3. Ernest Scared Stupid
Really, this entry could apply to any Ernest movie, but ’tis the season. Now, first and foremost, we are colossal Jim Varney and Ernest fans. There’s an incredible playfulness to these films, and they’re a heck of a lot of fun to watch. We do it yearly. Still, we have to admit that this type of film could never fly anymore. Ernest could never be hanging out with all the neighborhood kids without signalling some alarm bells. In Ernest Scared Stupid, at least, the parents of the kids that Ernest hangs out with raise some concerns. The truth is, Ernest is only able to solve these mysteries because he is childlike. Adults are too cynical and don’t believe in trolls and Santa Claus and other things like that. That’s why Ernest always enlists young kids. In reality, these kids are spending a lot of late nights with the somewhat mentally-challenged garbage man. When they start to go missing in Scared Stupid, you know damn well who the cops would go to first for questioning.

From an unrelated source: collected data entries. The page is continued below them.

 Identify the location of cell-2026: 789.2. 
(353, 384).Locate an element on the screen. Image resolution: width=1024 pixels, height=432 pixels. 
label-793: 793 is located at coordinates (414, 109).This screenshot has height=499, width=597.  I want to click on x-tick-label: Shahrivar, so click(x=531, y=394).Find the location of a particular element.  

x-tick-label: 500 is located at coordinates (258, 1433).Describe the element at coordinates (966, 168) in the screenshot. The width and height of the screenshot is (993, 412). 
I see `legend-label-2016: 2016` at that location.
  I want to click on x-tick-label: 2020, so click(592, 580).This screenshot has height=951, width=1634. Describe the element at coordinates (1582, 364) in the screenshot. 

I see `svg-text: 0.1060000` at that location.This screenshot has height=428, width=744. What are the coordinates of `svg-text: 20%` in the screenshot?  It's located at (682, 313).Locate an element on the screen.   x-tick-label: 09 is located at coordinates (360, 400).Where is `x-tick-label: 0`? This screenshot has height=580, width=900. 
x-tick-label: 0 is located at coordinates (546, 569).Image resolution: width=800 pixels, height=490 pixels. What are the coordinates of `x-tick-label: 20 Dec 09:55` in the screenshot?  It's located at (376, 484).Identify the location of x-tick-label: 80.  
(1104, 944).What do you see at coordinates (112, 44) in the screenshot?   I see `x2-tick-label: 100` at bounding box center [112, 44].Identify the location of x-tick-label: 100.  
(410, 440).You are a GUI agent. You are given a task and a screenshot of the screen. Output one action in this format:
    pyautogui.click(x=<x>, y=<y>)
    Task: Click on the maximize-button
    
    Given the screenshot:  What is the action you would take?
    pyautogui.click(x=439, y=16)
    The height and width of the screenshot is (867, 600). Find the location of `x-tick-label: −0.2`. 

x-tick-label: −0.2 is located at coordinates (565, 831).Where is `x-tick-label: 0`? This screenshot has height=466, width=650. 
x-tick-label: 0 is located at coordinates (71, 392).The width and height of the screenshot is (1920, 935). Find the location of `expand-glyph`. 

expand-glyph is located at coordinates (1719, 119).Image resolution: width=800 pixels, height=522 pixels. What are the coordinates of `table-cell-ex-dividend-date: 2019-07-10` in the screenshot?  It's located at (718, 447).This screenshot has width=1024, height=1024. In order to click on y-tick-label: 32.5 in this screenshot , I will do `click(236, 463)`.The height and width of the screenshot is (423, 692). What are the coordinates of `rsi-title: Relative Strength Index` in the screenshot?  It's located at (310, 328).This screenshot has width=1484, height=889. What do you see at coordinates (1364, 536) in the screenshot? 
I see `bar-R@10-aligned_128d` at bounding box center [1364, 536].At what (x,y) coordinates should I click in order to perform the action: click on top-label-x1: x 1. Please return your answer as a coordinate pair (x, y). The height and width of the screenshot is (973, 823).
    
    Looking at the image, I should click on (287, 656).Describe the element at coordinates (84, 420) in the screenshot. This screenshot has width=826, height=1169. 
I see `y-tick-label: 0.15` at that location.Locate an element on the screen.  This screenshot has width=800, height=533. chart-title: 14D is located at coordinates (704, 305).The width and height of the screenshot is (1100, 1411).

Gigi is a family musical that set a record for Academy Award wins. It was an industry favorite. It’s also super gross. The film starts off with old Uncle Pedo sitting in park watching children playing and singing, “Thank Heaven for Little Girls.” Now, you’re probably thinking, it’s not that bad. It’s probably more innocent than you’re implying. But no. It’s every bit as disgusting as you think it might be. He’s thanking little girls for growing up into women, so he can have them. He’s basically licking his chops at these kids running around, thinking about a few years into the future when he can marry them. It’s horrifying watching this lecherous old man drooling over small children.
1. When Good Ghouls Go Bad
In the R.L. Stine book adaptation of When Good Ghouls Go Bad, the protagonist’s grandfather, confusingly named Uncle Fred (Christopher Lloyd), dies. He returns as a zombie type thing and starts hanging around the town. He’s a sweet and innocent guy, but he does one of the creepiest things imaginable. He takes over as the clown for this kid’s birthday party. That’s fine. But, at this point, Fred’s hand has fallen off his body. He then takes said hand, throws it up in the air, opens up his clown pants, and lets it drop down his pants. A touch weird, but we’ll allow it. This is where things fall off the rails, though. Uncle Fred then takes out a $100 bill and offers it to the first kid who can find the “magic hand.” This causes the entire party to rush Uncle Fred, trying desperately to find the magic hand down his pants.